Hi, Tyler. Long time no see. I thought maybe you suffered a major loss in competition and died of embarrassment.
Hmm. Mysterious cart with solar panel, battery, unknown electronics, and wheels to make it portable/easily aim-able.
Quoted below is from the Electronic Frontier Foundation.
https://www.eff.org/pages/automated-license-plate-readers-alpr Also, if you aren't using their Privacy Badger and HTTPS Everywhere browser add-ons, why not? Major browsers finally offer native support now for an HTTPS only mode, so you don't need the HTTPS Everywhere browser add-on IF you turn it on, but Privacy Badger or something like it is a must for all web browsers, unless you
want advertisers and trackers secretly tracking where you go and what pages you look at on the web.
https://www.eff.org/pages/tools Threats Posed by ALPR
ALPR is a powerful surveillance technology that can be used to invade the privacy of individuals as well as to violate the rights of entire communities.
Law enforcement agencies have abused this technology. Police officers in New York drove down a street and electronically recorded the license plate numbers of everyone parked near a mosque. Police in Birmingham targeted a Muslim community while misleading the public about the project. ALPR data EFF obtained from the Oakland Police Department showed that police disproportionately deploy ALPR-mounted vehicles in low-income communities and communities of color.

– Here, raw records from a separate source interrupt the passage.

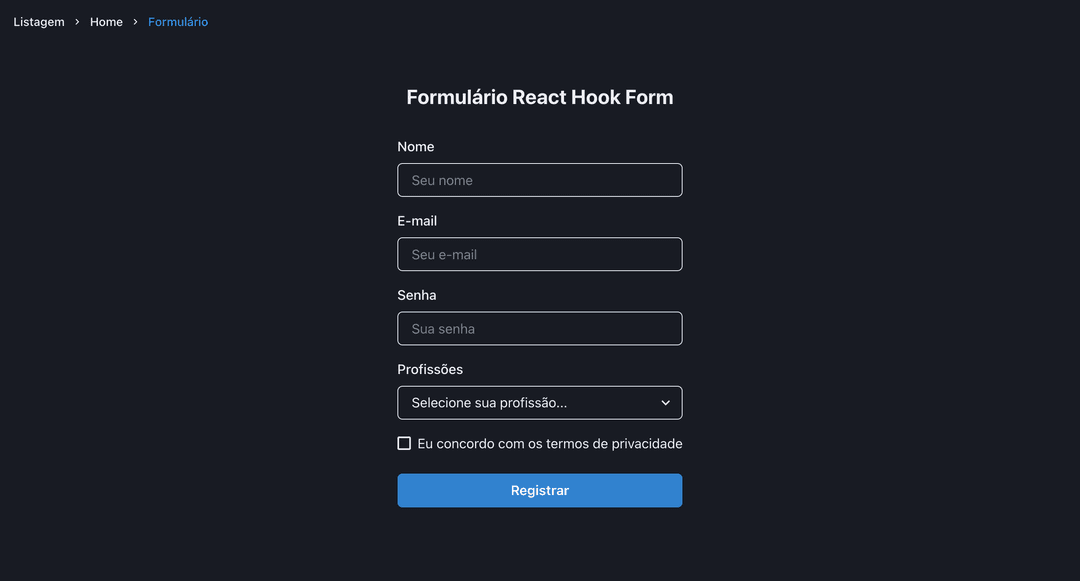The image size is (1080, 581).
Task: Click the Senha field label
Action: point(417,295)
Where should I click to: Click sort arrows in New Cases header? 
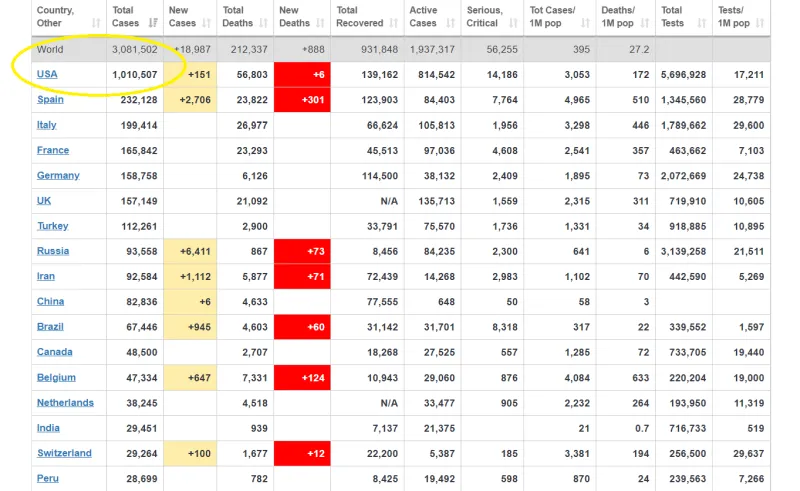(208, 22)

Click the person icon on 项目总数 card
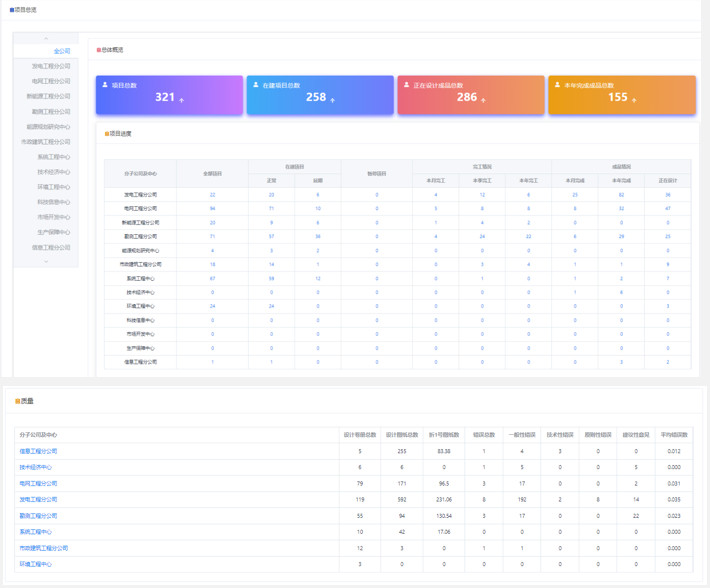(x=105, y=85)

Moreover, many individual officers have abused law enforcement databases, including license plate information and records held by motor vehicle departments. In 1998, a Washington, D.C. police officer “pleaded guilty to extortion after looking up the plates of vehicles near a gay bar and blackmailing the vehicle owners.” Police officers have also used databases to search romantic interests in Florida. A former female police officer in Minnesota discovered that her driver’s license record was accessed 425 times by 18 different agencies across the state.

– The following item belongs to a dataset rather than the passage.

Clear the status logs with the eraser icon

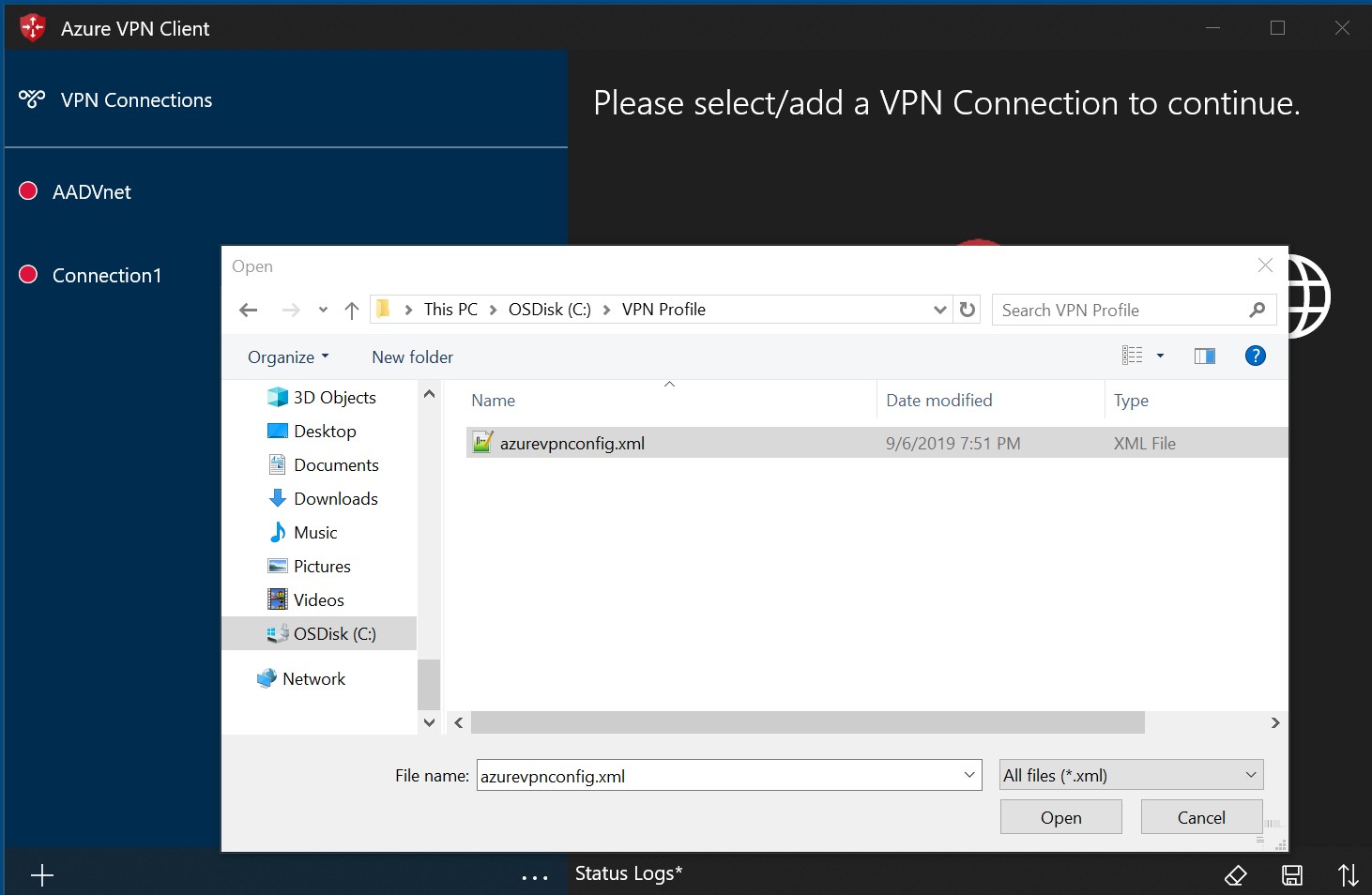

In addition to deliberate misuse, ALPRs sometimes misread plates, leading to dire consequences. In 2009, San Francisco police pulled over Denise Green, an African-American city worker, handcuffed her at gunpoint, forced her to her knees, and searched both her and her vehicle—all because her car was misidentified as stolen due to a license plate reader error. Her experience led the U.S. Ninth Circuit Court of Appeals to rule that technology alone can’t be the basis of such a stop, but that judgment does not apply everywhere, leaving people vulnerable to similar law enforcement errors.

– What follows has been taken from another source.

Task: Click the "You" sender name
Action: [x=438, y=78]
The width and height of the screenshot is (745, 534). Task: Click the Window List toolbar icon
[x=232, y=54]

Aggregate data stored for lengthy periods of time (or indefinitely) becomes more invasive and revealing, and it is susceptible to both misuse and data breach. Sensible retention limits, specific policies about who inside an agency is allowed to access data, and audit and control processes could help minimize these issues. One of the better privacy protections would be for police to retain no information at all when a passing vehicle does not match a hot list. Speaking of data breaches, my personal information was up for sale
again on the dark web, and I've gotten dozens of phishing emails at my Comcast address. It used to be a "clean" address, compared to my Outlook address which gets tons of spam. But this has gone beyond the typical spam to phishing for sensitive information, or trying to get me to click on something to start installing malware such as ransomware. I planned on starting a post about it and some of the things you can do to minimize your risk, but haven't gotten around to it yet.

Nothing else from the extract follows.